Evil Dictator: “Not to worry. I’ve got you covered.”
Between cutting out extraneous sugar and sending us all to bed on time, child, it’s gonna be a long Lent. But a calm one, so we hope.
1.2 A different, diligent little Catholic bear, was determined to set a fixed penance. “What if I give up Netflix and Amazon?”
“What’s your goal?” Evil Dictator inquires.
Discussion ensues. Child finally resolves, after taking advice, to write on her card to turn in at school: “I will give up all TV and movies, with the exception of shows my parents or teacher tell me to watch.”
1.3 Good problems: And your Catholic school student wants you to come to the school Mass in the morning, which is always very good . . . and your spouse and your boy are going to be singing Allegri’s Misere Mei Deus at the evening service. Here’s an abridged version:
Another version, unabridged, and with girls in it:
So yes, I went to both. Ashes and Holy Communion at Mass #1, and then sat back and enjoyed the music and prayed along at Mass #2.

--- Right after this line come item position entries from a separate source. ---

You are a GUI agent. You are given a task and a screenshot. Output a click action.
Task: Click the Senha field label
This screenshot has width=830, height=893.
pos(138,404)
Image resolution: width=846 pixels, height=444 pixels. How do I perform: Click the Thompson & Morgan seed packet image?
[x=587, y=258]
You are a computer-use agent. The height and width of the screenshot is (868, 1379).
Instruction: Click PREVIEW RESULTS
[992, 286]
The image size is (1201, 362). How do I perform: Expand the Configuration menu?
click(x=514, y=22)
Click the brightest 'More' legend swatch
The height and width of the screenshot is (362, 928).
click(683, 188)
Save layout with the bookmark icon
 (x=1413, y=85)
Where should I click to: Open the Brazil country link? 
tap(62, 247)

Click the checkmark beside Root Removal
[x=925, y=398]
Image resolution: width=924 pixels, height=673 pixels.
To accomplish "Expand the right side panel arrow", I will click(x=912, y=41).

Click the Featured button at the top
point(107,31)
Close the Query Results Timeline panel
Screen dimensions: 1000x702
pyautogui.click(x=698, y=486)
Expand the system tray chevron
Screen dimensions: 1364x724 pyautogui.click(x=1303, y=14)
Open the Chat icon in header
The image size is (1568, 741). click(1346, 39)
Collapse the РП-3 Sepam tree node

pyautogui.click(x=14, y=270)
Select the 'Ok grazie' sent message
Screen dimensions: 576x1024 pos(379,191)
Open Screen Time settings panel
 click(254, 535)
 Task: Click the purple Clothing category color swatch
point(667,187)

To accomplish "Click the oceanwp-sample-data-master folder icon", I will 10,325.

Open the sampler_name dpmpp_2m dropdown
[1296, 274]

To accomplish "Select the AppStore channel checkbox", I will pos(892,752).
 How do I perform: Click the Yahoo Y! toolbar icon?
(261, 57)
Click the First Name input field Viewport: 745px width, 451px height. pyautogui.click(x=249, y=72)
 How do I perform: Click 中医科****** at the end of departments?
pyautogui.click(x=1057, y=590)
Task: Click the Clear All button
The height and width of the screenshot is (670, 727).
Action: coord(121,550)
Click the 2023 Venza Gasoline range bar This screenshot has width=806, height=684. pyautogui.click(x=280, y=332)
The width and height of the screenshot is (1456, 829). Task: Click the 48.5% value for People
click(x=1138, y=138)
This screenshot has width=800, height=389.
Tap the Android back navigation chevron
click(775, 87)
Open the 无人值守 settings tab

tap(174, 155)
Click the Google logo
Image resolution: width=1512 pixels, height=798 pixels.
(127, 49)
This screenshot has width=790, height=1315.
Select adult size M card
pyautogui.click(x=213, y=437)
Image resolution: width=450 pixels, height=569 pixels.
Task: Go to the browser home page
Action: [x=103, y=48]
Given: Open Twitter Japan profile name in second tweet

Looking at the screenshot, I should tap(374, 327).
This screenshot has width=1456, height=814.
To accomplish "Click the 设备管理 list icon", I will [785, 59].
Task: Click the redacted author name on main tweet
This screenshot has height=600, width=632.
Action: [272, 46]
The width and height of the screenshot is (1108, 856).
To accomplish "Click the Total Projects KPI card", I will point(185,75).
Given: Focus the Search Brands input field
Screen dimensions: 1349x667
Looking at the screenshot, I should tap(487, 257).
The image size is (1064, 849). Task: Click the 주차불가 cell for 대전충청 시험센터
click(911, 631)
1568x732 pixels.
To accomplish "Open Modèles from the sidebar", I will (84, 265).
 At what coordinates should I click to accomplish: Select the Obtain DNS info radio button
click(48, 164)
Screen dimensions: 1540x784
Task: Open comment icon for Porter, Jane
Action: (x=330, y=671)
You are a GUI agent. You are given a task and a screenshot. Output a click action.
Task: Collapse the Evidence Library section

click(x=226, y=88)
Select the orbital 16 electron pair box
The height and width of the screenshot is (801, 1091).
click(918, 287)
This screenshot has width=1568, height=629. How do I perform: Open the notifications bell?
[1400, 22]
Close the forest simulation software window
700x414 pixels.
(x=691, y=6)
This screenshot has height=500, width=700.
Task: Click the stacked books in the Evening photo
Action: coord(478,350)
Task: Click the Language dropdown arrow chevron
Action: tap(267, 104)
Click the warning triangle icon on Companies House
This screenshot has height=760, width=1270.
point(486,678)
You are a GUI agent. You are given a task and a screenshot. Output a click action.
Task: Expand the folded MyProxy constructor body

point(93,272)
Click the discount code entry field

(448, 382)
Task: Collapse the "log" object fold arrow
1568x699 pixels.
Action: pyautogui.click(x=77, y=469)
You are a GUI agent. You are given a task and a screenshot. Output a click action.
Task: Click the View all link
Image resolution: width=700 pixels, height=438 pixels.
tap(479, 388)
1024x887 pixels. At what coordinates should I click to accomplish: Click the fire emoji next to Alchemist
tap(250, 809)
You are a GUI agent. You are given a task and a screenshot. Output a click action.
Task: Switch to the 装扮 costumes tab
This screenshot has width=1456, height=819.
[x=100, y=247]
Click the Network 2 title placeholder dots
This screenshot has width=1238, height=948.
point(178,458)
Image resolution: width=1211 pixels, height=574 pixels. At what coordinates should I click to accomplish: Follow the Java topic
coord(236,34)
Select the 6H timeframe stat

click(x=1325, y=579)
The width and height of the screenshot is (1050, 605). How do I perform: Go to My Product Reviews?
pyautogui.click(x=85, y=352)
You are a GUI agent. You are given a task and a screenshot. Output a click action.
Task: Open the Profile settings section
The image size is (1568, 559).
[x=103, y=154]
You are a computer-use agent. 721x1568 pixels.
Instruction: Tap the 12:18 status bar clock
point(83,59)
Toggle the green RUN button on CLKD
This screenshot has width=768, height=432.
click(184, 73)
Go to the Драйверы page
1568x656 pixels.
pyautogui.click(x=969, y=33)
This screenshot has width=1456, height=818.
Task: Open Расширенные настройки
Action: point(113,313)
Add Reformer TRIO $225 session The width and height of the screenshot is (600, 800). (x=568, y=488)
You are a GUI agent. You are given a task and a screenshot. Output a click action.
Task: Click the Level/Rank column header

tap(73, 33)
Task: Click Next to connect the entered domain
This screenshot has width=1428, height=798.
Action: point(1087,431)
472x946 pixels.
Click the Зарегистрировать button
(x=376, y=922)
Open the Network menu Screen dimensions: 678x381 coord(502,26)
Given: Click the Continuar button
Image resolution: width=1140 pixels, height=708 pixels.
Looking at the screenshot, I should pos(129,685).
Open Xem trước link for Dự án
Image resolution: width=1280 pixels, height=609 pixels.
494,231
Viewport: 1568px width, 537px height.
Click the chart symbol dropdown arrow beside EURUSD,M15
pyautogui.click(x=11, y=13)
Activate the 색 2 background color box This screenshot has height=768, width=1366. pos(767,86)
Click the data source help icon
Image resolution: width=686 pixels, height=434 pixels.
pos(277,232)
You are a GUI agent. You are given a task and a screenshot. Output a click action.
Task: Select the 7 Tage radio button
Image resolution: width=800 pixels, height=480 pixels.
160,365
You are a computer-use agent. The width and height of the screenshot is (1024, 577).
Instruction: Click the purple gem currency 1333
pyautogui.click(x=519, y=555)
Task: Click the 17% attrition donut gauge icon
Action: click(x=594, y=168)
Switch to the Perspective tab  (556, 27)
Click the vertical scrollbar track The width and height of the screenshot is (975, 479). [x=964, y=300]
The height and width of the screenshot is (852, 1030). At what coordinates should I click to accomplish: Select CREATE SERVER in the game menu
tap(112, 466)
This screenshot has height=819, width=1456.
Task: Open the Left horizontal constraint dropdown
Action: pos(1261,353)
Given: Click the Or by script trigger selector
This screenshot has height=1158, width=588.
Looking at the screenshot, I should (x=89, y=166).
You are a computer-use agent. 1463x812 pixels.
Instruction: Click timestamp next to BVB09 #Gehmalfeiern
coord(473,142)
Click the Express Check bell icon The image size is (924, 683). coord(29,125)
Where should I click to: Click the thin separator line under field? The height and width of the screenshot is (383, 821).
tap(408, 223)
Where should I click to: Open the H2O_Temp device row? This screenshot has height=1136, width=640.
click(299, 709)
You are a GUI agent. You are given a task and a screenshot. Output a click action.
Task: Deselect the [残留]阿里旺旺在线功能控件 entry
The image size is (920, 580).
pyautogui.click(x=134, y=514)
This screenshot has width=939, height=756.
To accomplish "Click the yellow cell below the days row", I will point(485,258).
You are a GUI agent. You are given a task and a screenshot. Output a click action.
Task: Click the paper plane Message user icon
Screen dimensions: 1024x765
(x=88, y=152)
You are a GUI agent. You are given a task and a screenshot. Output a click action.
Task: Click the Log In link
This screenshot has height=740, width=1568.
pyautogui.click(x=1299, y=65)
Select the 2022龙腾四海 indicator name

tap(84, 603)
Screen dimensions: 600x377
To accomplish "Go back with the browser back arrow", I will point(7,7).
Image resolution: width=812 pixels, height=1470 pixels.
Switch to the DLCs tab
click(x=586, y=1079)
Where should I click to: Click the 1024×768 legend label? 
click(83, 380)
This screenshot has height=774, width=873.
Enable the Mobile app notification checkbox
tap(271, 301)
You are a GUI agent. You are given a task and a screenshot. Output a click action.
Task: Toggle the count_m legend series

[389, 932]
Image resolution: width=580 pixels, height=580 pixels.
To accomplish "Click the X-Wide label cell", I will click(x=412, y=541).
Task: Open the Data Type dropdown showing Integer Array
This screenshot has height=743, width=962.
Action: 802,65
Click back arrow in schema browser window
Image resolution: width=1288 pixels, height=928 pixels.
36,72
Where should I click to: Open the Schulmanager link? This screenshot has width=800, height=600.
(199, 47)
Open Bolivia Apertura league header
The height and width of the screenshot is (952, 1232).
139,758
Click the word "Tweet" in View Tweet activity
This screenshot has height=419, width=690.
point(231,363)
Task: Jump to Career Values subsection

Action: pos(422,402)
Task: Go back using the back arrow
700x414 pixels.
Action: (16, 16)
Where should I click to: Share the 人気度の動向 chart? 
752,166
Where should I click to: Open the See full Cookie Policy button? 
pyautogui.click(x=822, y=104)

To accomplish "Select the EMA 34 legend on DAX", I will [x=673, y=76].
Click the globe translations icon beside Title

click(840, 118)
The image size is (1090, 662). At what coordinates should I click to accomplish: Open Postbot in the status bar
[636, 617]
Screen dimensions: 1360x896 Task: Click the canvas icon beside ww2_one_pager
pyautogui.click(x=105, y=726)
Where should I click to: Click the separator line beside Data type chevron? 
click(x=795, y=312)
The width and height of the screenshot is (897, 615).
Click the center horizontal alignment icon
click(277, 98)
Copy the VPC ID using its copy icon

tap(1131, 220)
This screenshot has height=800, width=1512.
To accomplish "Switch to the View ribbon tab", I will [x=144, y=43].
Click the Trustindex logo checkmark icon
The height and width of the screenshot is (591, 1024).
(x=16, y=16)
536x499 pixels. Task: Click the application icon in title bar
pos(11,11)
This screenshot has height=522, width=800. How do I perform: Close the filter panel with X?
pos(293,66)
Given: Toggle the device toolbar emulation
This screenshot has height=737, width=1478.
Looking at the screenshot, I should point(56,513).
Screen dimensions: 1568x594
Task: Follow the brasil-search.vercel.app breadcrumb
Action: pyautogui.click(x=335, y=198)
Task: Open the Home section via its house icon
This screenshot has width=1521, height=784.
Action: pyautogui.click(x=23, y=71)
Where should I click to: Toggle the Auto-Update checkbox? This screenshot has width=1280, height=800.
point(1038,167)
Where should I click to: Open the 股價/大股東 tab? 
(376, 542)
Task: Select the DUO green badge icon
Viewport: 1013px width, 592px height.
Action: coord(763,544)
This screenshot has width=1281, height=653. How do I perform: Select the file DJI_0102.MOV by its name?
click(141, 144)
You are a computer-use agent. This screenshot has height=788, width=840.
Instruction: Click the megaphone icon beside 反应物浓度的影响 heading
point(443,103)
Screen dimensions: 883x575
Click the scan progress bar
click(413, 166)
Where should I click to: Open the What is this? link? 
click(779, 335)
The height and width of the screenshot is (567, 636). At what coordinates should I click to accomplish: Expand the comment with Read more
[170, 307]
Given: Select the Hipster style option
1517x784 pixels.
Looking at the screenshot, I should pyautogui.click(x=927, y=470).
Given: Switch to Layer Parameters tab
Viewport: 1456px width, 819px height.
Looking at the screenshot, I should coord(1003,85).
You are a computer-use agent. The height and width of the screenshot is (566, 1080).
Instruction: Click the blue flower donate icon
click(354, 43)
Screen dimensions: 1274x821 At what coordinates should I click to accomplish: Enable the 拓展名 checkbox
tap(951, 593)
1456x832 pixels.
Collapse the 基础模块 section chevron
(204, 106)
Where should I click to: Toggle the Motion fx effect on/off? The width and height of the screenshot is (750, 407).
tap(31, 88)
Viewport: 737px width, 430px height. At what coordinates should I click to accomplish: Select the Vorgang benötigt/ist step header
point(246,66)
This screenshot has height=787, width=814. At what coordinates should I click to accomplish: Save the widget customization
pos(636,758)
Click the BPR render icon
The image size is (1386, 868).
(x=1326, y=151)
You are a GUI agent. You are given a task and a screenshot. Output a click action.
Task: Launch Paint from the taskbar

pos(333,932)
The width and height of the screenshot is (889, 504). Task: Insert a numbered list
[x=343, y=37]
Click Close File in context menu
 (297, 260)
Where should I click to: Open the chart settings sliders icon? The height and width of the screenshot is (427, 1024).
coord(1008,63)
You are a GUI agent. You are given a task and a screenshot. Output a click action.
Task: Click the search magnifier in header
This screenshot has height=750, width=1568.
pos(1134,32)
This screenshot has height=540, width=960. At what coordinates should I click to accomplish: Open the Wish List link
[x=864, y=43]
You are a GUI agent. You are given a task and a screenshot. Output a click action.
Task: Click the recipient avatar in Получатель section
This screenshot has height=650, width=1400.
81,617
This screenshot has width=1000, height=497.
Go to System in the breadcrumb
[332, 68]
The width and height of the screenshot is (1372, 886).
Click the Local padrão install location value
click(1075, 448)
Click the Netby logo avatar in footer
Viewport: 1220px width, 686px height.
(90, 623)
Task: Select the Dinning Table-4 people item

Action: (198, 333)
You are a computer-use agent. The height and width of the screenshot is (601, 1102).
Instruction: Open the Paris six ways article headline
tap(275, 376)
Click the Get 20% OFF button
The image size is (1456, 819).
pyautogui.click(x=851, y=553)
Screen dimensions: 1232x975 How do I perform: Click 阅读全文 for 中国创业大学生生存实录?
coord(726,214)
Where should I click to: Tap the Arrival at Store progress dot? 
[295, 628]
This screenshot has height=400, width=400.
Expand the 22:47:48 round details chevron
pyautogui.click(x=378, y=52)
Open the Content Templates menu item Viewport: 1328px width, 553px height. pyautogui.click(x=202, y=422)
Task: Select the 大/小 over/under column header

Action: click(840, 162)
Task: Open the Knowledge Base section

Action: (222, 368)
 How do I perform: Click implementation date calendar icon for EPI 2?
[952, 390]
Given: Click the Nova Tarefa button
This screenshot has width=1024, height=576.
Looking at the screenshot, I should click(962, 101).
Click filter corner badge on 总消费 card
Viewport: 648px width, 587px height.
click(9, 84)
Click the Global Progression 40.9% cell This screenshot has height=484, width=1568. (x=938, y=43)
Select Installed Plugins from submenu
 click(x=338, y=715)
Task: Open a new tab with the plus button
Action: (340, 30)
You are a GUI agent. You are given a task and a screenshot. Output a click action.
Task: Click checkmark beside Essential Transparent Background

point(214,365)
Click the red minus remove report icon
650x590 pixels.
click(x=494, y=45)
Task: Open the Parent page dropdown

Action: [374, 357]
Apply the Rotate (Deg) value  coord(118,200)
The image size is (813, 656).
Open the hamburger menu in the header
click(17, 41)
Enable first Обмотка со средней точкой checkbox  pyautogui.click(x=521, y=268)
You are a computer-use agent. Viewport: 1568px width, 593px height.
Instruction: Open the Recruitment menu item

1.5 My school child wasn’t so keen to double-dip, and asked if maybe I could require her to watch a little Netflix while I was at the second Mass. Well, darling, funny you should mention that. Evil Dictator’s got quite the talent for finding all the kids’ French-language videos on YouTube, and that’s something you need to be watching over the next few months.
I pulled up tabs of French-language entertainment and . . . she read books instead. Her English is gonna be excellent before Lent is out.
1.6 So I show up at church for Mass #2 and Father Gonzo takes a look at me and says: “Did I do that?!”
“Yes you did.” And let me say: There’s nothing like walking around all day with Father’s Revenge, as the guidebook calls it, to bring out all the evidence of your horrid inner disposition.
40 days to get my act together. Or forty seconds, everyone’s hoping.